Las estrellas mundiales que resultaron fiascos en México

Grandes jugadores pasaron desapercibidos en el balompié nacional.
 Bebeto llegó a México en 1999 para incorporarse a toros Neza.  (Foto: Mexsport)
  • Figuras como Bebeto, Solari, Roque Santa Cruz y Guardiola no pudieron brillar en el balompié nacional
Ciudad de México -

Arropado con un gran cartel, que incluía dos Champions League y siete títulos de goleo en Portgual, Eusebio da Silva sorprendió en 1976 al fichar con los Rayados de Monterrey, y ser una de las primeras estrellas a nivel mundial en llegar al futbol mexicano. Sin embargo la estadía de la Pantera pasó desapercibida, al igual que varias figuras que han desfilado por el balompié nacional.

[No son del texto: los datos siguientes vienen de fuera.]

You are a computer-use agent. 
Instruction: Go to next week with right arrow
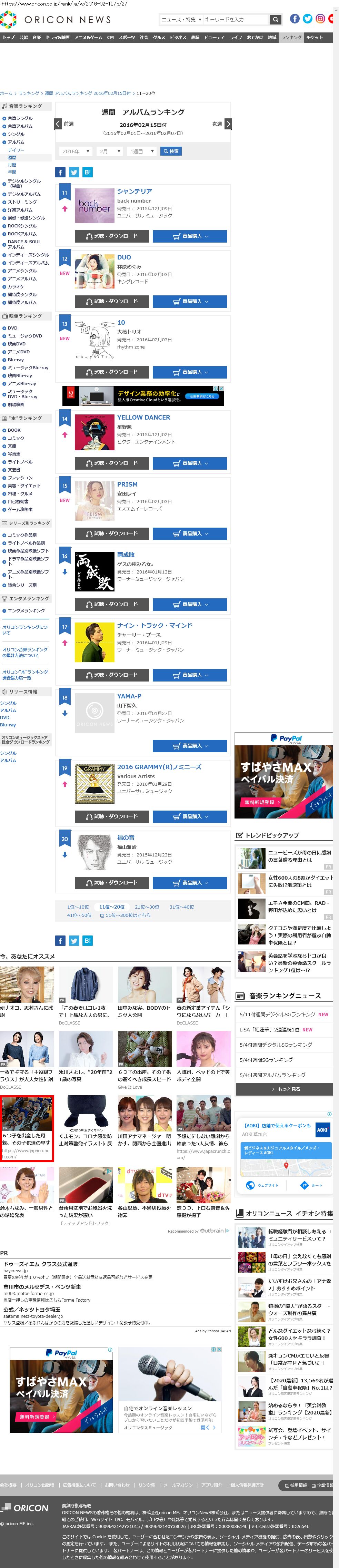click(x=228, y=124)
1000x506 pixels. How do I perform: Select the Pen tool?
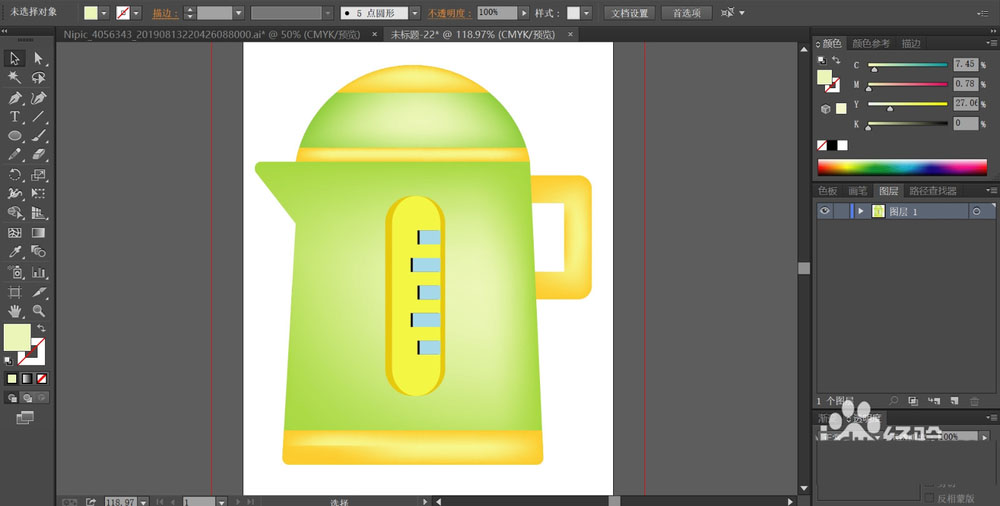[x=14, y=98]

José Dirceu Guimarães llegó al América en 1978, después de conseguir el tercer lugar en la Copa del Mundo de Argentina ese mismo año. Durante su estancia de solo seis meses en el cuadro azulcrema, lo más relevante que hizo el brasileño fue delatar el bajo nivel de sus compañeros, asegurando que él daba balones y le regresaban “sandías”.

Los Pumas ficharon en 1996 al futbolista alemán, Bernd Schuster, quien presumía títulos con el Barcelona, Real Madrid y una Eurocopa. Con 38 años, el jugador teutón tuvo una escasa participación en el equipo del pedregal y a mitad de temporada decidió colgar los botines y terminar su carrera.

En 1999 llegó Bebeto a Toros Neza, campeón del mundo con el Scrath du Oro en 1994, y a Veracruz José María Bakero, exjugador del Barcelona y la Selección de España. Ambos estuvieron solo medio año en territorio mexicano, en donde sonaron más por sus traspasos que por lo que hicieron en la cancha.

Los Dorados de Sinaloa sorprendieron en 2005 al anunciar el fichaje del multicampeón en España con el Barcelona, Josep Guardiola, quien jugó muy poco y tuvo mínima relevancia en el cuadro mexicano, con el cual descendió y perdió su lugar en la Primera División a mediados de 2006.

Otro que lo ganó casi todo en Europa con el Real Madrid y el Inter de Milán, Santiago Solari, arribó a las filas del Atlante en 2009, sin embargo, el Indiecito no pudo demostrar el nivel que alcanzó en el Viejo Continente y tras un año, donde jugó 33 partidos y solo metió cinco goles, emigró para fichar con el Peñarol.

Roque Santa Cruz fue la última figura de talla internacional que llegó y se fue con más pena que gloria de la Liga MX. El delantero paraguayo jugó muy poco con Cruz Azul en 2015, anotó cuatro tantos y tras una lesión al final de su primera temporada quedó relegado del plantel, para después regresar al Málaga de España.